Growing up in Nigeria and hearing people speak Hausa often around me, it was inevitable that the language will crawl up on me at some point, and it did, because a good portion of learning is subconscious. Hence why they often tell parents to be careful what their children are exposed to, because the environment must not be a school for them to be learning. If their minds are exposed long enough to something, their subconscious picks it up and makes lessons of it. Same goes to adults.
This explains why we see adults today who do things that could be traced back to someone in the environment they grew up in as children.

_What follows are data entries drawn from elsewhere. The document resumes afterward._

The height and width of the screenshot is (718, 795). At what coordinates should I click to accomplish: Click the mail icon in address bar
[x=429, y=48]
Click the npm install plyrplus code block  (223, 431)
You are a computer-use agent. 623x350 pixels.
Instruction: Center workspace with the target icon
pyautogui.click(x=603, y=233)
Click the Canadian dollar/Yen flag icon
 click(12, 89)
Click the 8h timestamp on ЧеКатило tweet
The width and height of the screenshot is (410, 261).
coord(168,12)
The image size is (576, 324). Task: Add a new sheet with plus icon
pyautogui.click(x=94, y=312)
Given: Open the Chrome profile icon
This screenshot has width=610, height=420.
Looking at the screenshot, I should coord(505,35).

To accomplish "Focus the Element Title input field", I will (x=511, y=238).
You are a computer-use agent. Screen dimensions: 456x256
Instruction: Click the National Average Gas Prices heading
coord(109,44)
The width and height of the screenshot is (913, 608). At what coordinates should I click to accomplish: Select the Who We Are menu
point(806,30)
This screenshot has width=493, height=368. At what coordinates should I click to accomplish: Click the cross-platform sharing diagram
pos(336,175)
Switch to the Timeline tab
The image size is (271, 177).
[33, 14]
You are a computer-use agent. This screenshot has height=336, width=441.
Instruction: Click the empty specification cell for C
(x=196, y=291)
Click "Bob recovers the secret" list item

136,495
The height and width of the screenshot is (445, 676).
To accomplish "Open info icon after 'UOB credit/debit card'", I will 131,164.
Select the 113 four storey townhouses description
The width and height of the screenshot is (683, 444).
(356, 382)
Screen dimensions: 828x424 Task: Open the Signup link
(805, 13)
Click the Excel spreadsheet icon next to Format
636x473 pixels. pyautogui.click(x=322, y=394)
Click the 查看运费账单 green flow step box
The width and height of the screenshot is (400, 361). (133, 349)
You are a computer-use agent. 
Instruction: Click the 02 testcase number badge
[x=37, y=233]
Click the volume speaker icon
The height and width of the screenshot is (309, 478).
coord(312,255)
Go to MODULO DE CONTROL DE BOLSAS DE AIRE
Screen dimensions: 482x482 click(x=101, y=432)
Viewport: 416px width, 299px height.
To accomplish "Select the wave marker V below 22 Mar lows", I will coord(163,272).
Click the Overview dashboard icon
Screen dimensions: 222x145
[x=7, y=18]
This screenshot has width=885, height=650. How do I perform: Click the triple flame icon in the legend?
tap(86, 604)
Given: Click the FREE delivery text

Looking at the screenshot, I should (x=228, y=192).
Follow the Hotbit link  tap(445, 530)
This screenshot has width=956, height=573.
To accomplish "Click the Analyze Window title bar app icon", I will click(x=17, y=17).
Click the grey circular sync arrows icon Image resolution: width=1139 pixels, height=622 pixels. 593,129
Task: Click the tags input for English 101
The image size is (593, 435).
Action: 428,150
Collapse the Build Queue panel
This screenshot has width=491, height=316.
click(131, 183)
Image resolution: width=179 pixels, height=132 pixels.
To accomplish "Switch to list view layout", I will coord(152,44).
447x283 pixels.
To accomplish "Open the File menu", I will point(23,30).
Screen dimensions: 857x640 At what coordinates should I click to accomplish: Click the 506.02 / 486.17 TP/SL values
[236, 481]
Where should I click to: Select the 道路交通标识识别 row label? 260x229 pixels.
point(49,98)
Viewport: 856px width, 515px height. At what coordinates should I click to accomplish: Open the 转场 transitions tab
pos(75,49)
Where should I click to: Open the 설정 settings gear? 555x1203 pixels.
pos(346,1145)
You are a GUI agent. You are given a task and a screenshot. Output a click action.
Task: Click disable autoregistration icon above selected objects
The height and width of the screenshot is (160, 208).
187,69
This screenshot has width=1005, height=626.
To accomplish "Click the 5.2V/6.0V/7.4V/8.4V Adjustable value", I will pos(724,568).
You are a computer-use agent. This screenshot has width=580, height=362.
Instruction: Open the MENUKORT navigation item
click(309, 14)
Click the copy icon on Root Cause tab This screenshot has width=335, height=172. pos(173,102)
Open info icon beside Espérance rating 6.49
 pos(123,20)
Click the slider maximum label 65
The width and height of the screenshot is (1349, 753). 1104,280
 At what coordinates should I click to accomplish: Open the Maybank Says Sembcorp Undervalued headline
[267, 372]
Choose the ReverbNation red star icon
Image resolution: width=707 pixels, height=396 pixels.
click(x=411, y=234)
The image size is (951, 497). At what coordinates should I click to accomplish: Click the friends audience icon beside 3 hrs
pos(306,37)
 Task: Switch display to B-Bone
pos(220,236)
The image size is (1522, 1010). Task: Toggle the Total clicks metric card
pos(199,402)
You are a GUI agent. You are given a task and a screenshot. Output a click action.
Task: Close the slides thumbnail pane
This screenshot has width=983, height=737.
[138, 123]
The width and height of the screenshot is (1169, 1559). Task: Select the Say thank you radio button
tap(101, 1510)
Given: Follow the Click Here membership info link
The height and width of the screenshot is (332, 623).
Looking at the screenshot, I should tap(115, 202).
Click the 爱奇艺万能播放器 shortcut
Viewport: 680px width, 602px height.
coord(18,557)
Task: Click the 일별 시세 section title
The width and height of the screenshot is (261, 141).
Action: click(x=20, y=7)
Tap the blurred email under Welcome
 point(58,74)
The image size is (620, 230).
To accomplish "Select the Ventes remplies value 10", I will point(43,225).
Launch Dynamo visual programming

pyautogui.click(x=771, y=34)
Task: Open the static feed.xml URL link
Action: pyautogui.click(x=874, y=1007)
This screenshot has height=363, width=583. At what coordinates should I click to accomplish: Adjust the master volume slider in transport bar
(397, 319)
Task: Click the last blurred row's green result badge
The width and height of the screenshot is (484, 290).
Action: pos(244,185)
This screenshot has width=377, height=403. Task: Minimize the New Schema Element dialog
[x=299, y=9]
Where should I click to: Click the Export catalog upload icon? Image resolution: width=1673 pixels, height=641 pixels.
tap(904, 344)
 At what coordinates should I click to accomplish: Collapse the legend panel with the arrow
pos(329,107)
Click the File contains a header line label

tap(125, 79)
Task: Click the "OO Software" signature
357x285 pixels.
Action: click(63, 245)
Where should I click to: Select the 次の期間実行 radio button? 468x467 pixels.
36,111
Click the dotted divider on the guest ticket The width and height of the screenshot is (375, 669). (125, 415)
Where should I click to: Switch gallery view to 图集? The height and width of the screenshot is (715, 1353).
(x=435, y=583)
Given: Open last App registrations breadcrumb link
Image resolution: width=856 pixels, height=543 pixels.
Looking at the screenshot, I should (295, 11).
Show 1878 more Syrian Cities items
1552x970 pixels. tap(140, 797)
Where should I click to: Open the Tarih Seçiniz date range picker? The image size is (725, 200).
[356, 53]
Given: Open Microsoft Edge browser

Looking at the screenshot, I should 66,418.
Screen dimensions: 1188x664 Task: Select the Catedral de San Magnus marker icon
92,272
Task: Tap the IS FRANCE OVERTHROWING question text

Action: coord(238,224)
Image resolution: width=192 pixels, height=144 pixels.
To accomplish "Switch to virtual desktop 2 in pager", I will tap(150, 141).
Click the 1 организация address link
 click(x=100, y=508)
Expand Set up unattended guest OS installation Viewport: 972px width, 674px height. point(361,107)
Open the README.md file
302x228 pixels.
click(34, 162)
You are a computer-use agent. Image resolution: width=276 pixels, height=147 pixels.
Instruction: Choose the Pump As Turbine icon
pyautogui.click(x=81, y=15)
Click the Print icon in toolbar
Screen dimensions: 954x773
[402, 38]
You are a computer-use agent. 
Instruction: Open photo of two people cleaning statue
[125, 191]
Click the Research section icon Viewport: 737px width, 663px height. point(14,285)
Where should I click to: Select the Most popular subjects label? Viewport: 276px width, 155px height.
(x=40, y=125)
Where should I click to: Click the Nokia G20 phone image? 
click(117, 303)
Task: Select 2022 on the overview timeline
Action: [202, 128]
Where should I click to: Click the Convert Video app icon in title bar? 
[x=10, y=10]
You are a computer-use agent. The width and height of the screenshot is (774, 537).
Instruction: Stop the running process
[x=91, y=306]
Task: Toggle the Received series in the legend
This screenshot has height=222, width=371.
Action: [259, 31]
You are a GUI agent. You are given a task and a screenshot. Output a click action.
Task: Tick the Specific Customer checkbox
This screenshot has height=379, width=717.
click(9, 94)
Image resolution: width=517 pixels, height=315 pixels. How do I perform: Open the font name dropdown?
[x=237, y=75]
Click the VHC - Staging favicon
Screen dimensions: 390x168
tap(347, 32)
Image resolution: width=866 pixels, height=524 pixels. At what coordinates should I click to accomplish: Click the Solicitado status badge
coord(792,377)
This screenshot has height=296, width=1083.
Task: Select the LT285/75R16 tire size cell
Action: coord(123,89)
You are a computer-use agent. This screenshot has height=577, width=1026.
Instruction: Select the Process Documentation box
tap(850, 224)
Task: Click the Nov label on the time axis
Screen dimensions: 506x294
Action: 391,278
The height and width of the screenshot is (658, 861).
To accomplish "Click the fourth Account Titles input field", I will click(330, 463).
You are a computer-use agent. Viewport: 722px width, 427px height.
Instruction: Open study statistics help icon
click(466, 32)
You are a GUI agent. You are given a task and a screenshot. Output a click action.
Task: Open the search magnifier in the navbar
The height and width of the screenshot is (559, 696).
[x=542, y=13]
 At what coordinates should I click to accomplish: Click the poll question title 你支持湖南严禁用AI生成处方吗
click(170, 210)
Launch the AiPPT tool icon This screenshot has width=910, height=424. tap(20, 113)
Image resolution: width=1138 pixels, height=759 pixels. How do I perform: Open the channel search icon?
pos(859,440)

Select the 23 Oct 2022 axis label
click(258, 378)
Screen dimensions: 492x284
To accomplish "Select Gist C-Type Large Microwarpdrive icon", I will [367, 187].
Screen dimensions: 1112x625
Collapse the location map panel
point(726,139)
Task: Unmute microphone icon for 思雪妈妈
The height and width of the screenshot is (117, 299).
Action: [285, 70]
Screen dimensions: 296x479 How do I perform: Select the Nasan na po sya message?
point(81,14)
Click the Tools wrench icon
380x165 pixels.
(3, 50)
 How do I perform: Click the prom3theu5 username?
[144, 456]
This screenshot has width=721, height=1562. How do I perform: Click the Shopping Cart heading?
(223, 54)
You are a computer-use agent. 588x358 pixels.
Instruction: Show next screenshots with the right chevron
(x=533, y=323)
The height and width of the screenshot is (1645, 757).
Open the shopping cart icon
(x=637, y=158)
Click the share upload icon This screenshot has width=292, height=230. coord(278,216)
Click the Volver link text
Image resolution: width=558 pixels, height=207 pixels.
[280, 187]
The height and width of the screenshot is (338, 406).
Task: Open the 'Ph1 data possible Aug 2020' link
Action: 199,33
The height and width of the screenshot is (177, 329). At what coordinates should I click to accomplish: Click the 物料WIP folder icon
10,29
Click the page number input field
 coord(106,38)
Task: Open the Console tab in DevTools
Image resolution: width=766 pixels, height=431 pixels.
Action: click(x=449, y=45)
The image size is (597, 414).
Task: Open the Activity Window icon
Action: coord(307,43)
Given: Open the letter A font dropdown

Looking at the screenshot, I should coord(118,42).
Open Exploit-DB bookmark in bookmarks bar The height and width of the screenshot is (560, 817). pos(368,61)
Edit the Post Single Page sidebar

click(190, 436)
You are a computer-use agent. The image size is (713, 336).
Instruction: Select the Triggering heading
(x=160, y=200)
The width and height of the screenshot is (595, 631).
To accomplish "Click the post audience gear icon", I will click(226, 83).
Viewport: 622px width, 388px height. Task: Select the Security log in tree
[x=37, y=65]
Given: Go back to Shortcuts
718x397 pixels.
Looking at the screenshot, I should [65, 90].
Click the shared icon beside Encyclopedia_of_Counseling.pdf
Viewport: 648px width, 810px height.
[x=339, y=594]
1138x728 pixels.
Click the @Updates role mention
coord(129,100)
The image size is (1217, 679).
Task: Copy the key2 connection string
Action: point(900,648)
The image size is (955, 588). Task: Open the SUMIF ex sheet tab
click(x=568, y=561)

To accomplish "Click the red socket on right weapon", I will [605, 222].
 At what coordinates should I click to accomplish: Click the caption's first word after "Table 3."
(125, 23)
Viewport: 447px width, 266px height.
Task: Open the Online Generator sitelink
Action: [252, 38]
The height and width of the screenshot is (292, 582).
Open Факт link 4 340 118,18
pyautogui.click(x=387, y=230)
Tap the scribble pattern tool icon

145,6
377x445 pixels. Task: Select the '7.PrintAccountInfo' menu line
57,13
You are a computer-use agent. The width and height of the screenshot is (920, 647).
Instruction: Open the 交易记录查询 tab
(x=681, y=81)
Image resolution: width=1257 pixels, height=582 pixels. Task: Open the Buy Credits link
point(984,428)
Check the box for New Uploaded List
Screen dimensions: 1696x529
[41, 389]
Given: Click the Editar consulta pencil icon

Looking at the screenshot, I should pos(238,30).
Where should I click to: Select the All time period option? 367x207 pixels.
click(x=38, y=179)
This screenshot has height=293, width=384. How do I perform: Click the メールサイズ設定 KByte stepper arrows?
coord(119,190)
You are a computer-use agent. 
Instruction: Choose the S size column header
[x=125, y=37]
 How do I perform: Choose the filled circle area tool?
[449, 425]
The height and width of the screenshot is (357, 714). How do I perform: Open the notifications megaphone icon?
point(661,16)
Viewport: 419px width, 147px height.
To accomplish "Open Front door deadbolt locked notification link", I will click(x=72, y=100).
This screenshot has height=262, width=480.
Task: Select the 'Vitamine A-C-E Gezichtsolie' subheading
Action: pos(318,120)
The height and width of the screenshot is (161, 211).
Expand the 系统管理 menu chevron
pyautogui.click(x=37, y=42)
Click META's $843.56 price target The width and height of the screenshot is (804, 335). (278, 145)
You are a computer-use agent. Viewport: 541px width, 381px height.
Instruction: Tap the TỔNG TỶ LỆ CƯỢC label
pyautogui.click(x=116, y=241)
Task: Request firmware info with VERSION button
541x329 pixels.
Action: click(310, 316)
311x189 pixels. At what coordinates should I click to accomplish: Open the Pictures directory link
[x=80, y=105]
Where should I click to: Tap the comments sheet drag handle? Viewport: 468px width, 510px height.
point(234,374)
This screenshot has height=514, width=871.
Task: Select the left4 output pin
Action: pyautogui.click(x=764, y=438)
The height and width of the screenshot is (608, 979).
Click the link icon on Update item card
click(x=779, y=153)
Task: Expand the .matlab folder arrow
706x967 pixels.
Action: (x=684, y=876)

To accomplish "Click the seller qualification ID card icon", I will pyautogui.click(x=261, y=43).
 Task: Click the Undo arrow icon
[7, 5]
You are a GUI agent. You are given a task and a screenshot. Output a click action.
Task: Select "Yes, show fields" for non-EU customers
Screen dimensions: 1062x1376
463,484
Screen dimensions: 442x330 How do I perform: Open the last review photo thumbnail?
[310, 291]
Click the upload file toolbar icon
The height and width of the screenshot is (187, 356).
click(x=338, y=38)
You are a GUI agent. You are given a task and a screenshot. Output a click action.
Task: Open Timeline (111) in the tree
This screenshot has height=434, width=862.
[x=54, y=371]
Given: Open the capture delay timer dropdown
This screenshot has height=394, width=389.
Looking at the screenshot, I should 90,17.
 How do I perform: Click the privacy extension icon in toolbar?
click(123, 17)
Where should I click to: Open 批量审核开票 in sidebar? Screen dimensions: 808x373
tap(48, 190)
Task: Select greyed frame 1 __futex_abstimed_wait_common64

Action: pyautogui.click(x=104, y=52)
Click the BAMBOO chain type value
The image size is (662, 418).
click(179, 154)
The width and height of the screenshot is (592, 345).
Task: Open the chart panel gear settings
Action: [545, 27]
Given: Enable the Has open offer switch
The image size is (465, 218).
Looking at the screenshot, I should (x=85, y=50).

When the bible talks of ‘guarding your gates’, (Matthew 6:22, Proverbs 4:23), it’s less about active learning, more about the openness of the mind and its nature to dwell on a knowledge that its been exposed to long enough and begin to bear fruits from that knowledge. I read once somewhere that the mind is an ever-fertile ground. It grows anything dropped on it. This is why you are as you think (Proverbs 23:7)
But hey, back to my learning Hausa subconsciously. The earliest word I learnt in Hausa was “jara”. It means ‘extra’, or better still ‘free extra’.
A typical use of this word would be when you’ve been out to buy something from a Hausa vendor and he hands you the items bought, asking for jara is like telling the person to give you an extra to what you needed and bought.
More than half of the time, the vendors will indulge you and give you that jara, it’s often like an appreciation for even patronising them in the first place. This isn’t the reality of the western world where you get exactly what you bought and can’t ask for ‘free’ more, but in Africa, Nigeria particularly, it’s almost a part of our culture, especially the northerners.
I woke up this morning with the thought that Jesus is all that was/is needed and every other thing that comes after Him is jara. In reality, the extras received from a vendor are not strong enough to distract us from what we needed and went to buy, but it seems different with us sometimes, when the jara distracts us from what is most needed.
As common as the culture of jara is in Nigeria, a person can’t go to a vendor and ask for jara immediately without first receiving what they came to buy. Jara comes only after you’ve received what was most important and needed.
Jesus going to the cross and dying for us to unite us back with God is what is most important and needed. Coming to that realisation and walking is that reality then becomes paramount to the cares of this world that actually come as jara.
The moment we begin to desire the jara’s above The person, we must refocus on the most needed and realise that the jara is most enjoyed after the most important is settled. God gave us the best gift in Jesus and it’s important that we remember always that this gift is what is most needed in the long run and not the immediate pressing needs on your mind right now.
God is so gracious and kind to still extend jara’s to us everyday, in the form of material and spiritual gifts, but He never gives them to us to contend with His primary and intended gift, which is Jesus. So we must not confuse our Jesus for jara or our jara for Jesus.
They have hierarchy and Jesus comes first, and our jara follows.